Felicia at once found herself in an atmosphere of discipleship that was like
heaven to her in its revelation of companionship. It is true that Mrs.
Winslow was not in sympathy with the course that Rachel was taking, but the
remarkable events in Raymond since the pledge was taken were too powerful in
their results not to impress even such a woman as Mrs. Winslow. With Rachel,
Felicia found a perfect fellowship. She at once found a part to take in the
new work at the Rectangle. In the spirit of her new life she insisted upon
helping in the housework at her aunt's, and in a short time demonstrated her
ability as a cook so clearly that Virginia suggested that she take charge of
the cooking at the Rectangle.
Felicia entered upon this work with the keenest pleasure. For the first time
in her life she had the delight of doing something of value for the
happiness of others. Her resolve to do everything after asking, “What would
Jesus do?” touched her deepest nature. She began to develop and strengthen
wonderfully. Even Mrs. Winslow was obliged to acknowledge the great
usefulness and beauty of Felicia's character. The aunt looked with
astonishment upon her niece, this city-bred girl, reared in the greatest
luxury, the daughter of a millionaire, now walking around in her kitchen,
her arms covered with flour and occasionally a streak of it on her nose, for
Felicia at first had a habit of rubbing her nose forgetfully when she was
trying to remember some recipe, mixing various dishes with the greatest
interest in their results, washing up pans and kettles and doing the
ordinary work of a servant in the Winslow kitchen and at the rooms at the
Rectangle Settlement. At first Mrs. Winslow remonstrated.
“Felicia, it is not your place to be out here doing this common work. I
cannot allow it.”
“Why, Aunt? Don't you like the muffins I made this morning?” Felicia would
ask meekly, but with a hidden smile, knowing her aunt's weakness for that
kind of muffin.
“They were beautiful, Felicia. But it does not seem right for you to be
doing such work for us.”
“Why not? What else can I do?”
Her aunt looked at her thoughtfully, noting her remarkable beauty of face
and expression.
“You do not always intend to do this kind of work, Felicia?”
“Maybe I shall. I have had a dream of opening an ideal cook shop in Chicago
or some large city and going around to the poor families in some slum
district like the Rectangle, teaching the mothers how to prepare food
properly. I remember hearing Dr. Bruce say once that he believed one of the
great miseries of comparative poverty consisted in poor food. He even went
so far as to say that he thought some kinds of crime could be traced to
soggy biscuit and tough beefsteak. I'm sure I would be able to make a living
for Rose and myself and at the same time help others.”

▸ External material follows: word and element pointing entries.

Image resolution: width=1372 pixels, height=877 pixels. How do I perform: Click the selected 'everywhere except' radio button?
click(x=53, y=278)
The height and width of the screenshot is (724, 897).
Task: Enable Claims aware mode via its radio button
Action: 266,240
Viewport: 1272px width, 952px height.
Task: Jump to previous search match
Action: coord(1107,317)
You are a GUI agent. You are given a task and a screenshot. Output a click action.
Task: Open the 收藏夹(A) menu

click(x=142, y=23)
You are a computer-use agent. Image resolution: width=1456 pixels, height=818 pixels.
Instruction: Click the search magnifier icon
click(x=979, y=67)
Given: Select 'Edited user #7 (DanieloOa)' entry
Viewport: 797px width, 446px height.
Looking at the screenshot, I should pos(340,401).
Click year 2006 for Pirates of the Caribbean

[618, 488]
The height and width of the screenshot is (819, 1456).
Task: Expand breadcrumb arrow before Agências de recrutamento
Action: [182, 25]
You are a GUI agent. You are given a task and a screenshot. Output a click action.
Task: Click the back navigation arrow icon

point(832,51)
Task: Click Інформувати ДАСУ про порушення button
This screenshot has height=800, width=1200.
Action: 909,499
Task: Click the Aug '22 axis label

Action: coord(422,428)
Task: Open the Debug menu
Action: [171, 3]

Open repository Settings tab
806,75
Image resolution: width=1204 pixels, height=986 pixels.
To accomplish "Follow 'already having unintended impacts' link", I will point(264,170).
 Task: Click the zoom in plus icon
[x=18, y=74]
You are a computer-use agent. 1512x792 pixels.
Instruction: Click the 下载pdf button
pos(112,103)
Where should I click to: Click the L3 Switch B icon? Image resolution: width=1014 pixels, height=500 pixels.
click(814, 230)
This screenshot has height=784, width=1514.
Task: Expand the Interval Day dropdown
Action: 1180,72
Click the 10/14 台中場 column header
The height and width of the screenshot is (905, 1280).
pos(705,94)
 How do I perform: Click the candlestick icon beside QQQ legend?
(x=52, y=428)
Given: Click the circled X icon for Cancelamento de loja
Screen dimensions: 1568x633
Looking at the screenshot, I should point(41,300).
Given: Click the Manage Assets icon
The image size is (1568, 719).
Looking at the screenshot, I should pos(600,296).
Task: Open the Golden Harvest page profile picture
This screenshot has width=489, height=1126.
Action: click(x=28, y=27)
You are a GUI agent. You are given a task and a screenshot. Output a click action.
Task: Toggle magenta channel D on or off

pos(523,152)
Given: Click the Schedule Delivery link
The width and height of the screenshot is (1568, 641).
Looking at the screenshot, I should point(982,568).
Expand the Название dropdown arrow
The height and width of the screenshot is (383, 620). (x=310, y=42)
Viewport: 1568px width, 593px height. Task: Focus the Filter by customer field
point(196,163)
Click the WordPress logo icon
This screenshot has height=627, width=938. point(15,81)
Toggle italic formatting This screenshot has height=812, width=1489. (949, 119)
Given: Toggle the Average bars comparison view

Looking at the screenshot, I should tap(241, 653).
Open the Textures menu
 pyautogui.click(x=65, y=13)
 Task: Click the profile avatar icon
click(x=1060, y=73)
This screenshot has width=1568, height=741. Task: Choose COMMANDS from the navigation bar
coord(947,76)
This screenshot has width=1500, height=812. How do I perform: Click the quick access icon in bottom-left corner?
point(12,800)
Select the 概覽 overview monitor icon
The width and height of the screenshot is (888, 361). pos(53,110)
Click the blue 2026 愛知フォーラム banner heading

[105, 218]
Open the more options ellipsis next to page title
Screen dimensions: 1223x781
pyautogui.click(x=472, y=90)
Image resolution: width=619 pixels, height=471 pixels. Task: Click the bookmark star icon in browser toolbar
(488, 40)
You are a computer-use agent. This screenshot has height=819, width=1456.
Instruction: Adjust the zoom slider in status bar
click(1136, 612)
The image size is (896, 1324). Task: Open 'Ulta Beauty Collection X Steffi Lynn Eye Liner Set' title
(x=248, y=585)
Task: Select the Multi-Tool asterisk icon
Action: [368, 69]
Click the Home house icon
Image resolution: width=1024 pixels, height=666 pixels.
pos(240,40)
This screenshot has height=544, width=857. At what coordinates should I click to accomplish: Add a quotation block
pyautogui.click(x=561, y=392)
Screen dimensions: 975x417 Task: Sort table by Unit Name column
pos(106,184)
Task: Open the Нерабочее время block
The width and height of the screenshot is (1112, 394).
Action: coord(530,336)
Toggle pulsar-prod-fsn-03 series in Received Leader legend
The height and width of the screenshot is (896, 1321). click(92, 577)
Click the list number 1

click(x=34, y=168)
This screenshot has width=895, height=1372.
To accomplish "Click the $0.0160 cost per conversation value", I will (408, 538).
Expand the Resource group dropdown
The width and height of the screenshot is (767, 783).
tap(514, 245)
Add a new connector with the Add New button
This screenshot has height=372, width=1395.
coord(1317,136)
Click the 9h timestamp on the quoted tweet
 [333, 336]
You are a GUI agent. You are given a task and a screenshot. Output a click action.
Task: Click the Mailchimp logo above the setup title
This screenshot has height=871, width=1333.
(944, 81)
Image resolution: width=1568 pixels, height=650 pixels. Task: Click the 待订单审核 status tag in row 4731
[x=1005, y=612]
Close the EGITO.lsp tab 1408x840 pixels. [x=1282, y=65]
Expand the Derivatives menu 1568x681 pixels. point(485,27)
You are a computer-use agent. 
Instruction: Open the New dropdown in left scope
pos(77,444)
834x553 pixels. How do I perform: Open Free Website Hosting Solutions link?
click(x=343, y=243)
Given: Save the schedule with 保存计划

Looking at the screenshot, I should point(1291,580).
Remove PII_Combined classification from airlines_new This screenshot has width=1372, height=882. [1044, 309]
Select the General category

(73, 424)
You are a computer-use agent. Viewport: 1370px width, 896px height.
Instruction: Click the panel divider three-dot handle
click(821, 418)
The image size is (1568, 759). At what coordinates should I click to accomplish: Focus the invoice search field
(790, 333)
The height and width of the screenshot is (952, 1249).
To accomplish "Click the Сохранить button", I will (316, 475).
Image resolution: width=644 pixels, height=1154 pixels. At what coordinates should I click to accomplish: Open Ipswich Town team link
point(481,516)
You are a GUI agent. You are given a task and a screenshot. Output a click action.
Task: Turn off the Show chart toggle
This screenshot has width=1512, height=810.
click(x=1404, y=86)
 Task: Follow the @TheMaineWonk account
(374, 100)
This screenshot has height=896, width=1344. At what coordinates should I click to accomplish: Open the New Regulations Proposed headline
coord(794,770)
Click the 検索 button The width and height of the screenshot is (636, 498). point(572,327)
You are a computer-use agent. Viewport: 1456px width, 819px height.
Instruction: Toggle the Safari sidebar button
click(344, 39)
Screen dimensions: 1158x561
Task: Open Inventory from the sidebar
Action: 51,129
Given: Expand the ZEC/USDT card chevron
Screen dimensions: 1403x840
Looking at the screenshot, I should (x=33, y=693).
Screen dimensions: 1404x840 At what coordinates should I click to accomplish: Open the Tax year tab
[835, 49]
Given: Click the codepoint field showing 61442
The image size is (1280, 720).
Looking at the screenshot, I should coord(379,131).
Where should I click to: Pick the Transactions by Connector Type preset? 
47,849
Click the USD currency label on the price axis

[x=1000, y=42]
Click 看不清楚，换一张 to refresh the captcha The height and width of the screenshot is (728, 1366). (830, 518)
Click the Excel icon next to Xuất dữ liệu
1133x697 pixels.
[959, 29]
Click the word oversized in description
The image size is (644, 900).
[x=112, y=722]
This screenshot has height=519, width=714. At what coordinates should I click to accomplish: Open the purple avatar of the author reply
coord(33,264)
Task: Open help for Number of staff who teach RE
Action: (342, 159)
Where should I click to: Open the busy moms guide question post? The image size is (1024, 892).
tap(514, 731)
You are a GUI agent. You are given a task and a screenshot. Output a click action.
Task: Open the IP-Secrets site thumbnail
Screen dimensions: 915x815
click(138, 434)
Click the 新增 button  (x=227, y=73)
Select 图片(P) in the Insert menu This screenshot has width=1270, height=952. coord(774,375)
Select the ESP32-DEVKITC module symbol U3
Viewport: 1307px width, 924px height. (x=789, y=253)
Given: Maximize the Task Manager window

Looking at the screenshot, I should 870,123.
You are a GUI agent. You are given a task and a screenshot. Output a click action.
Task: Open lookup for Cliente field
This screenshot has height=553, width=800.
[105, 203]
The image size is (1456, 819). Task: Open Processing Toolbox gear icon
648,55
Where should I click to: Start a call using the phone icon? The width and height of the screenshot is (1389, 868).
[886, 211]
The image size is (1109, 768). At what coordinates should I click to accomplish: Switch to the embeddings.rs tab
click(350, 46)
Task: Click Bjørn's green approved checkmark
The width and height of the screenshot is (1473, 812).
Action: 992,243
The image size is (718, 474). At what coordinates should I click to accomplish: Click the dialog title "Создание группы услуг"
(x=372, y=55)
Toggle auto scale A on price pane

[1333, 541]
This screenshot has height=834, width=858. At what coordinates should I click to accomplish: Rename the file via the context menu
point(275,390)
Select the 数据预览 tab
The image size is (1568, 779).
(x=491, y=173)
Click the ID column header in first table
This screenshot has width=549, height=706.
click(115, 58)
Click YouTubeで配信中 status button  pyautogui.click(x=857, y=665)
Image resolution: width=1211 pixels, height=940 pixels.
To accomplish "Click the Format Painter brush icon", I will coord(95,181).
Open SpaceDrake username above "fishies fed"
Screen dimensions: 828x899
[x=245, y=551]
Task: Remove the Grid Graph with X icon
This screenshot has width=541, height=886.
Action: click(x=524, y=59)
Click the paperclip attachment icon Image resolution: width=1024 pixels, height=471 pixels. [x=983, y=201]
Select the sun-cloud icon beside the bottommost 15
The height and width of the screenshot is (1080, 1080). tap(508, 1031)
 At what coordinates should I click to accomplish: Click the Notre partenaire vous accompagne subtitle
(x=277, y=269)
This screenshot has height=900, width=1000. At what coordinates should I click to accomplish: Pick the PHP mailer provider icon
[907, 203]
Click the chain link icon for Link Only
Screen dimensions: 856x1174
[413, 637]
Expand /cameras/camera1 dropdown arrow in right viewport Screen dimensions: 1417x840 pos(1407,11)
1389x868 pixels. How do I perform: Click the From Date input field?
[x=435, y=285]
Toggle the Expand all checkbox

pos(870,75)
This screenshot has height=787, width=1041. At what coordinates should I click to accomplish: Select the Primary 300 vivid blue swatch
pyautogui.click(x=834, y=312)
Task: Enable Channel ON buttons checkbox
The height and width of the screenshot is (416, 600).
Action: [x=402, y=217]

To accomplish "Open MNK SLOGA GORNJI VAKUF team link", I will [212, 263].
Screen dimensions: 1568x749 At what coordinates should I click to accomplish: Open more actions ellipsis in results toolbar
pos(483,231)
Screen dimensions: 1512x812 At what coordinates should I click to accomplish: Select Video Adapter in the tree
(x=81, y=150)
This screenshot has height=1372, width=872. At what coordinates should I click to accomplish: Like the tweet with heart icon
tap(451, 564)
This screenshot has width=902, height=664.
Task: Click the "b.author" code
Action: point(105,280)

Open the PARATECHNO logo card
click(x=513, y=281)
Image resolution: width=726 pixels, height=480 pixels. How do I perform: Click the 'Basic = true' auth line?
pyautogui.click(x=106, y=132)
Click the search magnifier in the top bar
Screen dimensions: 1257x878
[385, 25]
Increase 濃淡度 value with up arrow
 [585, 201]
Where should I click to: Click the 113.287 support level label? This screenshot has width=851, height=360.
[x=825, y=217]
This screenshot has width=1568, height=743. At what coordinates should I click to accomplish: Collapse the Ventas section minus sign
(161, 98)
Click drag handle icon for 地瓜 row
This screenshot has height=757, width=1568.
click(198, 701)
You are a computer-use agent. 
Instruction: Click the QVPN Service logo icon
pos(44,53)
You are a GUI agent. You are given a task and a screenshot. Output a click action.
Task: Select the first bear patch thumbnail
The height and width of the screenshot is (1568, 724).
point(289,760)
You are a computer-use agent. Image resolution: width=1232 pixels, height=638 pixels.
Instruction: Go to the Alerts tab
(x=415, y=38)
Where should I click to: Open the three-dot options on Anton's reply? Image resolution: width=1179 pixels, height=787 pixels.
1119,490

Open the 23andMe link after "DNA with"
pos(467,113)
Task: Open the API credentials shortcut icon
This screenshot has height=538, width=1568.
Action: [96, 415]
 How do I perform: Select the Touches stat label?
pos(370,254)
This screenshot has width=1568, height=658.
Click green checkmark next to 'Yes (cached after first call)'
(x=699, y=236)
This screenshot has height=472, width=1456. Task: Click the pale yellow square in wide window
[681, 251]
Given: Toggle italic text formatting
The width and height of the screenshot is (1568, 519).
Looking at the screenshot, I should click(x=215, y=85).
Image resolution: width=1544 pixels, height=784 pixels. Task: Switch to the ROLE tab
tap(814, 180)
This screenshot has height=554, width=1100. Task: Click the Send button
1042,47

Felicia brooded over this dream until it became a reality. Meanwhile she
grew into the affections of the Raymond people and the Rectangle folks,
among whom she was known as the “angel cook.” Underneath the structure of
the beautiful character she was growing, always rested her promise made in
Nazareth Avenue Church, “What would Jesus do?” She prayed and hoped and
worked and regulated her life by the answer to that question. It was the
inspiration of her conduct and the answer to all her ambition.